11 AUGUST 1939, Page 34

FINANCE AND INVESTMENT

WITH holiday influences now added to politics as a restraint on stock-market activity price-movements are dictated by such an exiguous volume of dealings as to be rather meaningless. Alternating hopes and fears find expression in tiny waves of buying and selling which, in turn, reflect themselves in prices according to the technical position. My own feeling is that at the moment the balance is pretty delicate and that in spite of the obvious strength of markets in a technical sense, prices would rise or fall quite sharply on any genuinely good or bad political news. When the market will get the sign it is so anxiously seeking from the European political front nobody can tell, nor can anybody be sure, although one is entitled to guess, whether the red or the green light will go up. All that is certain at the moment is that the amber light is shining and that should be sufficient to prevent any big speculative movement.

Dealings are so thin that I am not altogether convinced yet awhile of the genuineness of the apparently divergent trends of prices in the fixed interest and equity groups.

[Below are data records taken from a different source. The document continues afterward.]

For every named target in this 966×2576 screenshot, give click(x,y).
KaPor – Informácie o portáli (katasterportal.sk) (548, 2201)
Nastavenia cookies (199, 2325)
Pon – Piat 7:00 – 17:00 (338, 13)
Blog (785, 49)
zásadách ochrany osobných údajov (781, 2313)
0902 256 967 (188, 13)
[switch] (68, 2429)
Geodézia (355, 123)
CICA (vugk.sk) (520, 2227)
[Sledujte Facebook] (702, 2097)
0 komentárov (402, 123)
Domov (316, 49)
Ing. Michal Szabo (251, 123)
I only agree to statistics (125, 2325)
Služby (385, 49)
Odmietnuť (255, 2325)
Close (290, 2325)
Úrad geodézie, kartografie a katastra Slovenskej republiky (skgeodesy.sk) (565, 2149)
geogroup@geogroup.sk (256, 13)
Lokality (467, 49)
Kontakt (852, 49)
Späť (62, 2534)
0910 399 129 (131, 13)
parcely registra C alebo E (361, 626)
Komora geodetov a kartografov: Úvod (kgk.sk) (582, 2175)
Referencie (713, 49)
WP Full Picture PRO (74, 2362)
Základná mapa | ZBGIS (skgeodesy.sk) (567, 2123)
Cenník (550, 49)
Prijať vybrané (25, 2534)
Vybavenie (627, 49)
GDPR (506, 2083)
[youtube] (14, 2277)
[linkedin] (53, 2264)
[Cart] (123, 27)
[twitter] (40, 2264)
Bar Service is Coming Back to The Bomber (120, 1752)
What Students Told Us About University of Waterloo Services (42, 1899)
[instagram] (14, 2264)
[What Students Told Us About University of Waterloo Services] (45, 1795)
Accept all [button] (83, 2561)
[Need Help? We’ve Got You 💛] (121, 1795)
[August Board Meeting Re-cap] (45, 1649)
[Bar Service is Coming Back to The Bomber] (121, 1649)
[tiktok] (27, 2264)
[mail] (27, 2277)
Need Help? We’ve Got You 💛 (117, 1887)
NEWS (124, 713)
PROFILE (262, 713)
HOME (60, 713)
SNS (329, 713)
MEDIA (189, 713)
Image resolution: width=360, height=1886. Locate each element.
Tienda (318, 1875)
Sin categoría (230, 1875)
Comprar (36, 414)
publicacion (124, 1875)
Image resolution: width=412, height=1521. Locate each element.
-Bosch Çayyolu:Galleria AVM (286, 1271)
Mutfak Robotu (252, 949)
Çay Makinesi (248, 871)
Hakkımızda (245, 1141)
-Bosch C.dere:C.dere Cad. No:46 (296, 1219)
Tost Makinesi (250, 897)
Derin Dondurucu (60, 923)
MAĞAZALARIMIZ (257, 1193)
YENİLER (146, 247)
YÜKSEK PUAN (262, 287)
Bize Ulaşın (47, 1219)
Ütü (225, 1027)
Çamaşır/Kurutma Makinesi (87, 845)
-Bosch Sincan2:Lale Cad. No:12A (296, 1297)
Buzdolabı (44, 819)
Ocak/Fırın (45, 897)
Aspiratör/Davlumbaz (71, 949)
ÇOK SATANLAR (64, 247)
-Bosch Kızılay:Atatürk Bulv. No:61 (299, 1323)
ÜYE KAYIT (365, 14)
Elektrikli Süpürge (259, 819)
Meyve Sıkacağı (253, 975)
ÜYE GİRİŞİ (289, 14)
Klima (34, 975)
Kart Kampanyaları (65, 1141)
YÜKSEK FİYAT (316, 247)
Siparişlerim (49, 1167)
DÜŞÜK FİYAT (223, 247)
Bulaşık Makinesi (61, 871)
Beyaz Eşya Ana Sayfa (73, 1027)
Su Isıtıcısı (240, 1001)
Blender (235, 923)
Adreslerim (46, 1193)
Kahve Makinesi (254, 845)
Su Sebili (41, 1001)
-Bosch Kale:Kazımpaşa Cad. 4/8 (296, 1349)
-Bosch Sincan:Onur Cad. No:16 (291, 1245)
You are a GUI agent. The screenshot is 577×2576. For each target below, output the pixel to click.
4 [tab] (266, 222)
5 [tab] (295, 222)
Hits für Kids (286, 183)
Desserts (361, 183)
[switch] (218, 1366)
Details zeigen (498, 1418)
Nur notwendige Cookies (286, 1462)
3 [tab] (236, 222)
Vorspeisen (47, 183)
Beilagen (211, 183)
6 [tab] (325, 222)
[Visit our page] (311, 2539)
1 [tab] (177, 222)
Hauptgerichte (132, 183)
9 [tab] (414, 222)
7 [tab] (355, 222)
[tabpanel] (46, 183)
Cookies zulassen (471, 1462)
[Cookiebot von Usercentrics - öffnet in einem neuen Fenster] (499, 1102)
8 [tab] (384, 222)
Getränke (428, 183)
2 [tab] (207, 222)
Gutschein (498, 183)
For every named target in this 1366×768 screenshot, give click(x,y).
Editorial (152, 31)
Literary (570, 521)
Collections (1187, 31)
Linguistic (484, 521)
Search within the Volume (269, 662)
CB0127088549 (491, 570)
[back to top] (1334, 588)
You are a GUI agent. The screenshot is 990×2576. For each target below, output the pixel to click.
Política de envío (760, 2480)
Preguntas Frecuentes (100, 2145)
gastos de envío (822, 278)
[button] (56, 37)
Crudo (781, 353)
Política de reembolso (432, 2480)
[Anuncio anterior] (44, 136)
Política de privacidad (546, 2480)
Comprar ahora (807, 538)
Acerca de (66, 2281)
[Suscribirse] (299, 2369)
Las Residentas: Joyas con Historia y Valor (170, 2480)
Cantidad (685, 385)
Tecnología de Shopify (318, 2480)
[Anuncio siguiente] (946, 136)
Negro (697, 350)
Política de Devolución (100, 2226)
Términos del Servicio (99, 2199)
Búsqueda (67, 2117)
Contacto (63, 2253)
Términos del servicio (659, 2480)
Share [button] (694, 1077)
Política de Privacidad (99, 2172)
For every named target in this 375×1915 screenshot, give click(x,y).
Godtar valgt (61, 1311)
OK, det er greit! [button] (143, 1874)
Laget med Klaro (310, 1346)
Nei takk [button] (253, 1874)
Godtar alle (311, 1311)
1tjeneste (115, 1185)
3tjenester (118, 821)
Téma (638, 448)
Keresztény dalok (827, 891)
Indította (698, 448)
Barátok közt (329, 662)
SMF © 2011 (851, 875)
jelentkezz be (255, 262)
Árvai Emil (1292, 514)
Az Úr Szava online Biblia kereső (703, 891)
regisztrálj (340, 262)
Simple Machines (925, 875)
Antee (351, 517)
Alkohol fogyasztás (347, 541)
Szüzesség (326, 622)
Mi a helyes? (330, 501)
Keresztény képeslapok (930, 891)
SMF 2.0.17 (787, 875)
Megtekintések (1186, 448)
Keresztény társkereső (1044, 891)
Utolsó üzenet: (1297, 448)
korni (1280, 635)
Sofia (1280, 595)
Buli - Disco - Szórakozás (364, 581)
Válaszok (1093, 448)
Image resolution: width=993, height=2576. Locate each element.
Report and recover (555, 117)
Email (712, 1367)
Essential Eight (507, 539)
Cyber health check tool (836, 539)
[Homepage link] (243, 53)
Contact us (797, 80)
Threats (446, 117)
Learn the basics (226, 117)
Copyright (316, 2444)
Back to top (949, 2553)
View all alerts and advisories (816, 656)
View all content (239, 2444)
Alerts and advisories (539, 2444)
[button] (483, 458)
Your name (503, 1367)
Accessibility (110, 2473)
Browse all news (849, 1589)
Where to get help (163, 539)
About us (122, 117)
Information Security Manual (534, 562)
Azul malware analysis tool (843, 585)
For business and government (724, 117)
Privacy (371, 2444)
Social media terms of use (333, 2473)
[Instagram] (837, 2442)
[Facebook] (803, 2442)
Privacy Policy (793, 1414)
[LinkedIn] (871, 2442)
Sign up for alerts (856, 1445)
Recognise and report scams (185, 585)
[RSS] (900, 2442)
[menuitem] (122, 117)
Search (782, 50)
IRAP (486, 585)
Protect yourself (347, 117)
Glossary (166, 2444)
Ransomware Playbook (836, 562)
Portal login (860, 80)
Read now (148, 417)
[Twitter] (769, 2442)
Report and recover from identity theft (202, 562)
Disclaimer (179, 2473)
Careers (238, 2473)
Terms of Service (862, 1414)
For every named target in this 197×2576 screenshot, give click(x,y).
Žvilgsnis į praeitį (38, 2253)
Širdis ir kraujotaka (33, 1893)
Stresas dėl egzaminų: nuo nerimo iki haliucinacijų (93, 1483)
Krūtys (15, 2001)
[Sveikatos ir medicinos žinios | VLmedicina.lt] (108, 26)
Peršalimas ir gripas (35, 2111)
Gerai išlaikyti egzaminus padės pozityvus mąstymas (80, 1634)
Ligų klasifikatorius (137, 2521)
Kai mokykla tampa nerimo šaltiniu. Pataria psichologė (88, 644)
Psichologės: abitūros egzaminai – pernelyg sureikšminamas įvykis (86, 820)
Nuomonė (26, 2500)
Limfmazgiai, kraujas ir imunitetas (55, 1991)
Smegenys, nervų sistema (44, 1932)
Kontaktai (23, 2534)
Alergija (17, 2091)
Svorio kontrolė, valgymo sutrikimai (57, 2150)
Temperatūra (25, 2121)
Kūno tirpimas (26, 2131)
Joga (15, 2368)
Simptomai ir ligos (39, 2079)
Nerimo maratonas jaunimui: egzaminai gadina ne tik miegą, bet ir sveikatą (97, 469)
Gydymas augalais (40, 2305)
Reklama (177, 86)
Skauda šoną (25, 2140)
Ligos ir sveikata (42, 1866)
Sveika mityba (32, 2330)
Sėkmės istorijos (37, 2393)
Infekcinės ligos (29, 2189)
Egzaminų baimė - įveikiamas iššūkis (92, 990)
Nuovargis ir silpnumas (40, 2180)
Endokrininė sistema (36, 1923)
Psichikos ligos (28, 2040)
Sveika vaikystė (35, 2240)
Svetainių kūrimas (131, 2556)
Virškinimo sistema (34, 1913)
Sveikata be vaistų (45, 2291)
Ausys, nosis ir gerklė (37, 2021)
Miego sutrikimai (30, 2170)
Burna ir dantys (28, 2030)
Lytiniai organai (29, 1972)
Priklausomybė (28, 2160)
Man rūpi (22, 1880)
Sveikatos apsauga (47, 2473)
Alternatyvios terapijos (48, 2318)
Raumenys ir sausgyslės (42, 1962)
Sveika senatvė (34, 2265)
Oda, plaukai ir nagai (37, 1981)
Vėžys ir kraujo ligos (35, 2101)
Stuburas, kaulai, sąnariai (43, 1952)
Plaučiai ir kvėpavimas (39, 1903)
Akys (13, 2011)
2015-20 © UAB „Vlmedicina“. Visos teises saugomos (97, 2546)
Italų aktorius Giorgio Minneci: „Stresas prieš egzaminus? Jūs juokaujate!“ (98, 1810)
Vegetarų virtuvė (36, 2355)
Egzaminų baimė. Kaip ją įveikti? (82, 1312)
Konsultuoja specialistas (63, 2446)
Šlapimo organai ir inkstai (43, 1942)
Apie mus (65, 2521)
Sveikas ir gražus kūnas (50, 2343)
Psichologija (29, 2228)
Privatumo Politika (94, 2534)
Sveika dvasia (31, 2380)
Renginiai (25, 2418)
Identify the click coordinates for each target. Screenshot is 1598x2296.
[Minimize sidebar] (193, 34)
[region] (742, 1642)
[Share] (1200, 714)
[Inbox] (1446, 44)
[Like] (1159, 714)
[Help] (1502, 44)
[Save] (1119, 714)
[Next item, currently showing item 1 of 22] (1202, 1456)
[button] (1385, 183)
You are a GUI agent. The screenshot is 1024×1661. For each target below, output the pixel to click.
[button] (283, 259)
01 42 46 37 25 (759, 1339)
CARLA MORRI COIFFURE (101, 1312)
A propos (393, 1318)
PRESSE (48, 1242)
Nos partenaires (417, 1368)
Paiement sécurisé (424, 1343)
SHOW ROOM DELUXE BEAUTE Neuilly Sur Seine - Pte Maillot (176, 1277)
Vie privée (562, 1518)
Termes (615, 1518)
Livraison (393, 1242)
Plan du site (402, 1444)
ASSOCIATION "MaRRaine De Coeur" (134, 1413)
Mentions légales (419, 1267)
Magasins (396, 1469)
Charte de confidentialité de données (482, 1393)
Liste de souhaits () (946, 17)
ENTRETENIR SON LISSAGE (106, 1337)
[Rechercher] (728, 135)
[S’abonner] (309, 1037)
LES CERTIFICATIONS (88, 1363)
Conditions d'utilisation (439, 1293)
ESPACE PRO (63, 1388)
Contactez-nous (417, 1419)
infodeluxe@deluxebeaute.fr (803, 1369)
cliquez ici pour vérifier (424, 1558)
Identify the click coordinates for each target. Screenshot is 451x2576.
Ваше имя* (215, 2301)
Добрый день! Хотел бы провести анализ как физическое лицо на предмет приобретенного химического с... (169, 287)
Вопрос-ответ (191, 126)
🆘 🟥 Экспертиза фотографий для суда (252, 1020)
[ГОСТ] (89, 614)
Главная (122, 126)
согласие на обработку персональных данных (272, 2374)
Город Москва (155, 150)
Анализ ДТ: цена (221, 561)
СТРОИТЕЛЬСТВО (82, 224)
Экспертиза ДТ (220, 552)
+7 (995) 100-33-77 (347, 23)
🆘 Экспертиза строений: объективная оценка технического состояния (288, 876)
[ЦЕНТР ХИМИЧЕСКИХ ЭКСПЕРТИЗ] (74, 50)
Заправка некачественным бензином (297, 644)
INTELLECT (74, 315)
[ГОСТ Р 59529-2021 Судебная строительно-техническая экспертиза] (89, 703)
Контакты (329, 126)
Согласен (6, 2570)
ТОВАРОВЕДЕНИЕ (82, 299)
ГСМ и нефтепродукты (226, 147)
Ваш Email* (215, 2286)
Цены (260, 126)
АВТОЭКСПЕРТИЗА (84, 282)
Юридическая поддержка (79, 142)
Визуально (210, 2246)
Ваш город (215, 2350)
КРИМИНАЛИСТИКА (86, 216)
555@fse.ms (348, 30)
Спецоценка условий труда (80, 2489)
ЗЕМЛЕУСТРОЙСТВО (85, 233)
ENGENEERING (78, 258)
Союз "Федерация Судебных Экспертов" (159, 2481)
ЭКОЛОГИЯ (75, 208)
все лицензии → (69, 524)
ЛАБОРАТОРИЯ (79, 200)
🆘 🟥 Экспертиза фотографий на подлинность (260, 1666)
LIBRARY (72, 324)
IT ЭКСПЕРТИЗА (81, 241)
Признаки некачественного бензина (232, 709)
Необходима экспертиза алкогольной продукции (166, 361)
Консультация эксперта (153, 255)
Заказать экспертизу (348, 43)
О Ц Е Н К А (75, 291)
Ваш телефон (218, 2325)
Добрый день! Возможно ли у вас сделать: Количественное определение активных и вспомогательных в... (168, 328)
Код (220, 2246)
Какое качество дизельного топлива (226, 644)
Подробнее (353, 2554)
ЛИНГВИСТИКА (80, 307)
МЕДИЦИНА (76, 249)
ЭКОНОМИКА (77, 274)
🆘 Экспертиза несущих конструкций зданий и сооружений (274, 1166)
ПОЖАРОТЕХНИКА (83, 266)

Of course, the " switch " from fixed interest securities into equity shares provides a talking point for City agents who are badly in need of a little grist for the mill and there is quite a plausible case to be made out. So far as can be seen, defence borrowing must absorb the bulk of the available national savings at least for the next two years and some measure of inflation is going to be necessary to ease the strain. That seems to imply hardening money rates and a rise in equity shares and "tangibles," such as property and commodities. Ergo, so the argument runs, sell gilt-edged and fixed-interest stocks and get into sound ordinary shares.